Finding the Derivative of a Function at a Number \(c\)
Find the derivative of the function \(f( x) =x^{2}-5x\) at any real number \(c\) using form (2).
Solution Using form (2), we have \begin{eqnarray*} f^\prime ( c) &=&\lim\limits_{h\rightarrow 0}\dfrac{f(c+h) -f( c) }{h} = \lim\limits_{h\rightarrow 0}\dfrac{[ ( c+h) ^{2}-5( c+h) ] -( c^{2}-5c) }{h} \\[4pt] \notag &=&\lim\limits_{h\rightarrow 0}\dfrac{[ ( c^{2}+2ch+h^{2}) -5c-5h] -c^{2}+5c}{h}=\lim\limits_{h\rightarrow 0}\dfrac{2ch+h^{2}-5h}{ h} \\[4pt] \notag &=&\lim\limits_{h\rightarrow 0}\dfrac{h( 2c+h-5) }{h} =\lim\limits_{h\rightarrow 0}( 2c+h-5) =2c-5 \end{eqnarray*}
NOTE
Compare the solution and answer found in Example 1 to Example 4 on p. 149.
NOW WORK
Problem 9.
Based on Example 1, if \(f( x) =x^{2}-5x,\) then \(f^\prime ( c) =2c-5\) for any choice of \(c\).
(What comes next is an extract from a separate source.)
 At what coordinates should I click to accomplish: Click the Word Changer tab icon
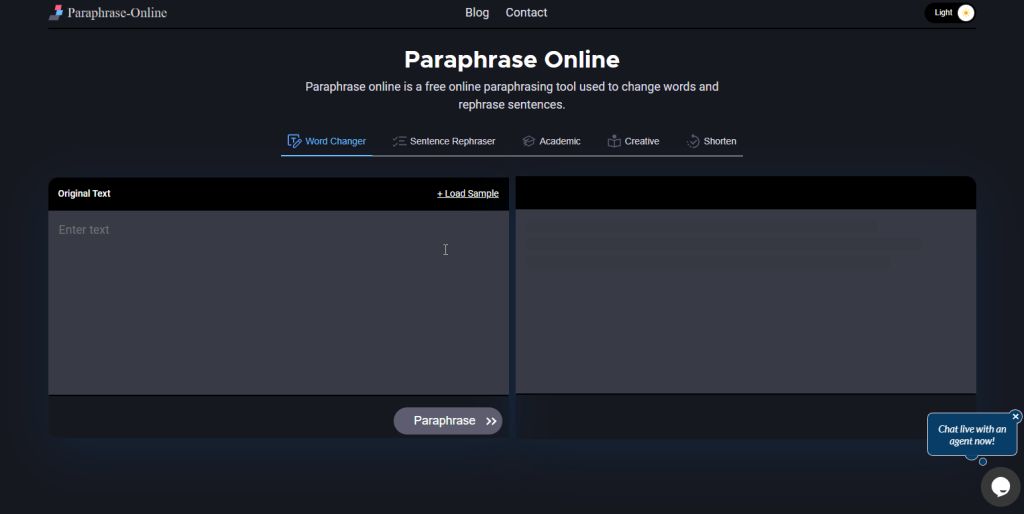[x=294, y=141]
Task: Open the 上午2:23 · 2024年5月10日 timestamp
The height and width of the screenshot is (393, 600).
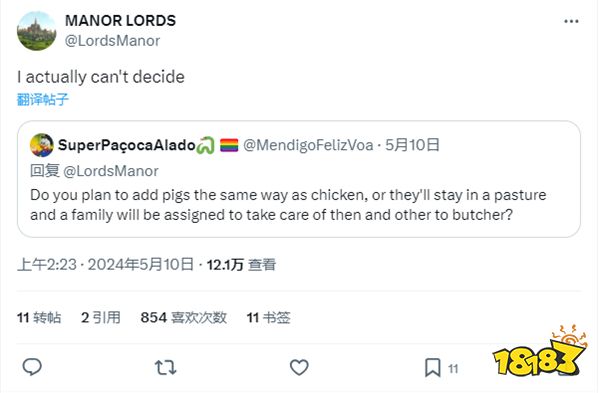Action: [x=105, y=264]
That is, the derivative \(f^\prime \) is a function and, using \(x\) as the independent variable, we can write \(f^\prime ( x) =2x-5\).
IN WORDS
In form (3) the derivative is the limit of a difference quotient.
spanDEFINITIONspan The Derivative Function \(f^\prime\)
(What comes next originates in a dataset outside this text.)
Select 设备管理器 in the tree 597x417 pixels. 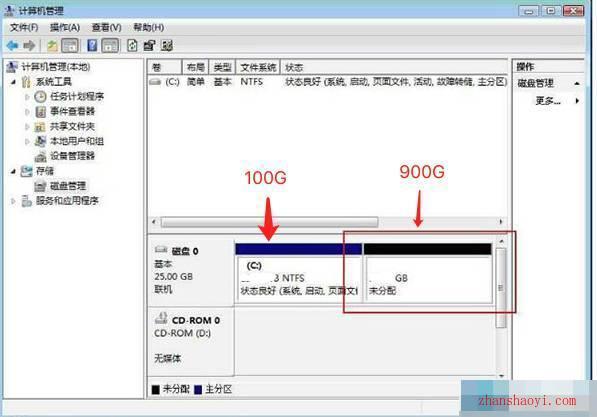[72, 156]
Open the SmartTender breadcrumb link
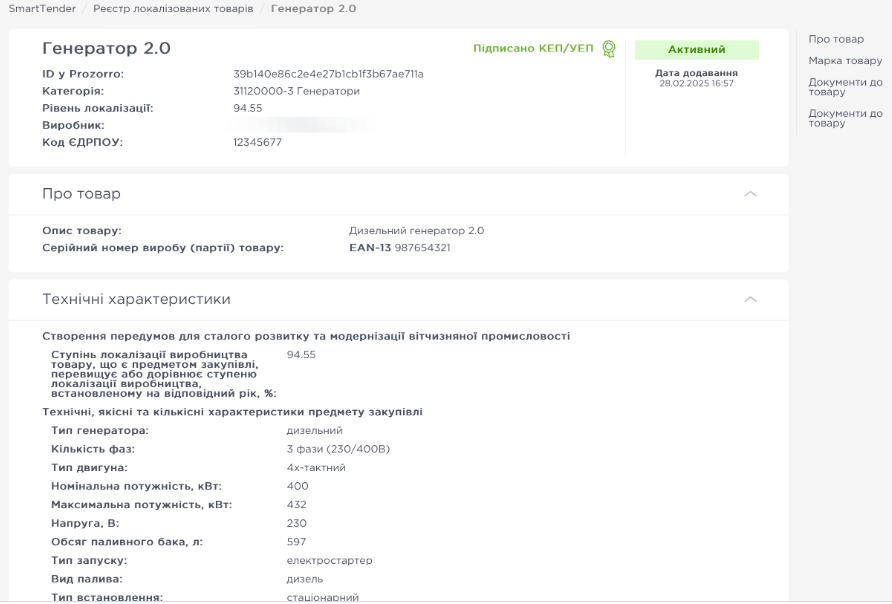 point(41,8)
The derivative function \(f^\prime\) of a function \(f\) is \[\bbox[5px, border:1px solid black, #F9F7ED]{ f^\prime ( x) =\lim\limits_{h\rightarrow 0}\dfrac{f( x+h) -f( x) }{h}}\tag{3} \]
provided the limit exists. If \(f\) has a derivative, then \(f\) is said to be differentiable.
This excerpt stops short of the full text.